The Three Levels of Consciousness
The totality of our consciousness is comprised of three levels: the subconscious, the conscious, and the superconscious. These levels of consciousness represent differing degrees of intensity of awareness…
The first level, the subconscious, is relatively dim in awareness: it is the stuff of which dreams are made. We may think of it as the repository of all remembered experiences, impressions left on the mind by those experiences, and tendencies awakened or reinforced by those impressions.
Every experience we’ve ever had, every thought, every impression of loss or gain, resides in the subconscious mind and determines our patterns of thought and behavior far more than we realize.
The subconscious, being unrestricted by the rigid demands of logic, permits a certain flow of ideas. This flow may border on intuition, but if the ideas are too circumscribed by subjectivity, they won’t correspond with the external world around us. When we dream at night, we are mainly operating on the subconscious level.
The subconscious mind can all too easily intrude itself on our conscious awareness, tricking us into thinking we’re getting intuitive guidance, when actually we’re merely being influenced by past impressions and unfulfilled desires. The subconscious mind is in some ways close to the superconscious, where real intuition resides.
Both represent a flow of awareness without logical obstructions. The subconscious is therefore more open to the intuitions of the superconscious, and sometimes receives them, though usually mixed with confusing imagery. To be really clear in the guidance we receive is difficult, but very important.
Calamitous decisions have been made in the belief that one was drawing on higher guidance, when in fact one was responding only to subconscious preconditioning.

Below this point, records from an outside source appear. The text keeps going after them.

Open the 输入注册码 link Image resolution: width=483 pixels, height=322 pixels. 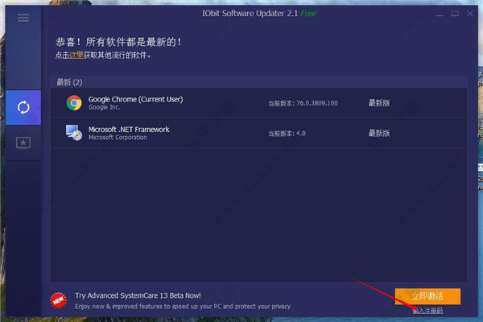tap(427, 311)
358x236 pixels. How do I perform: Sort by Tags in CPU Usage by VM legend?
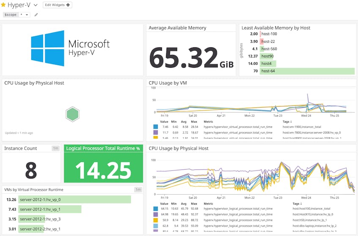click(287, 122)
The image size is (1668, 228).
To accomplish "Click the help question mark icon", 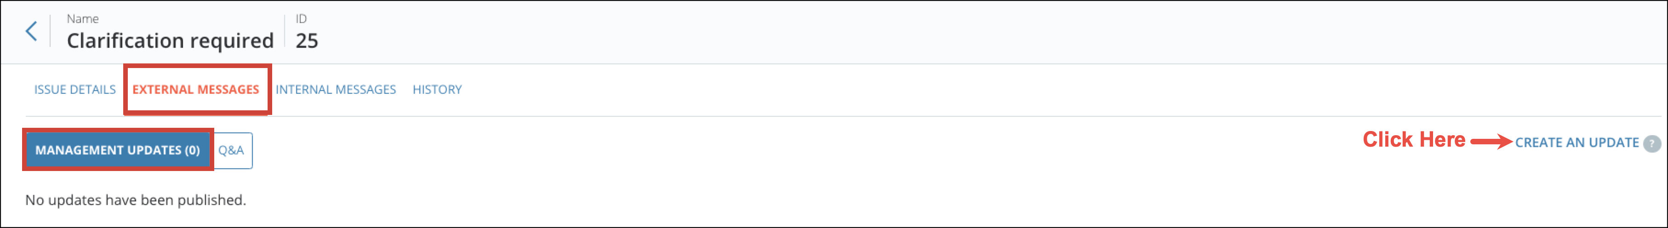I will 1652,143.
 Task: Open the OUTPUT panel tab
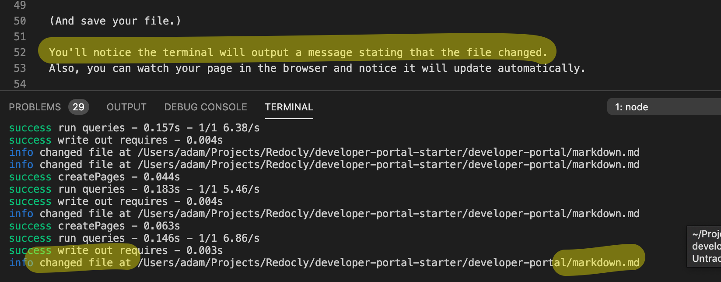click(126, 107)
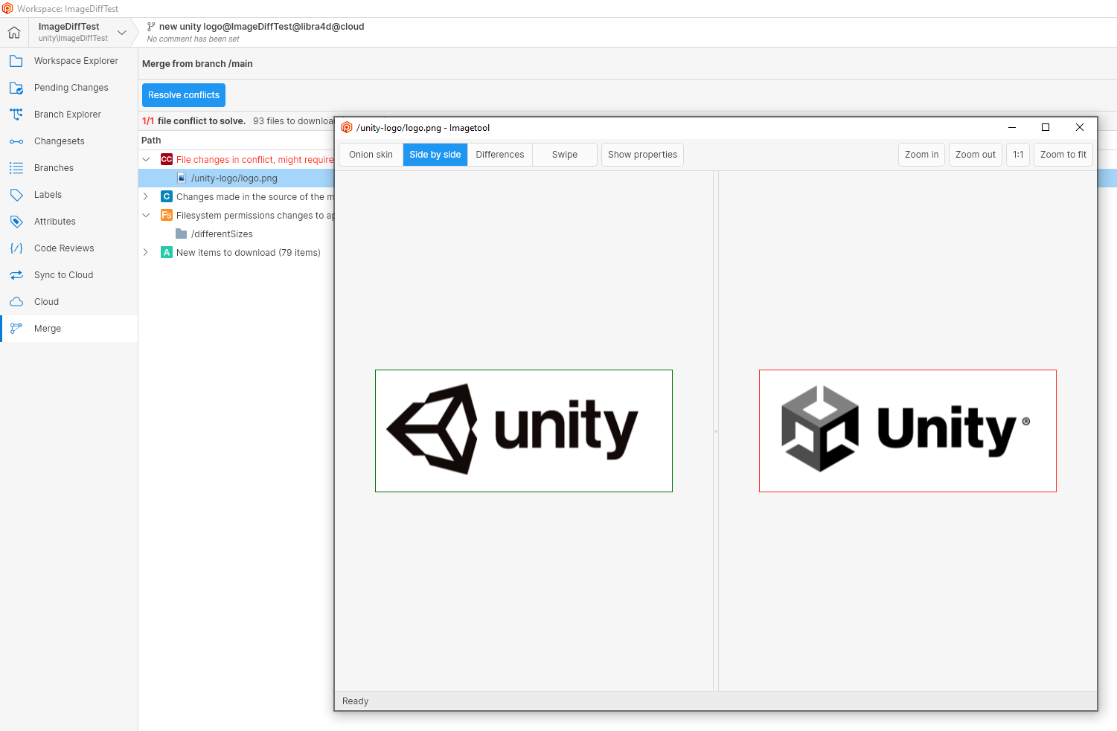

The next level of consciousness from which we receive guidance is the conscious state, the rational awareness that usually guides our daily decisions. When we receive input from the senses, analyze the facts, and make decisions based on this information, we are using this conscious level of guidance.
This process is also strongly affected by the opinions of others, which can cloud our ability to draw true guidance.
Dividing and separating the world into either/or categories, the conscious level of awareness is problem-oriented.It’s difficult to be completely certain of decisions drawn from this level, because the analytical mind can see all the possible solutions. But ultimately it doesn’t have the ability to distinguish which one is best.
If we rely exclusively on the conscious mind, we may find ourselves lacking in certainty and slipping into a state of perpetual indecision.
Intuition and heightened mental clarity flow from superconscious awareness. The conscious mind is limited by its analytical nature, and therefore sees all things as separate and distinct. We may be puzzled by a certain situation, but because it seems unrelated to other events, it’s difficult to draw a clear course of action.
By contrast, because the superconscious mind is unitive and sees all things as part of a whole, it can readily draw solutions. In superconsciousness the problem and the solution are seen as one, as though the solution was a natural outgrowth from the problem.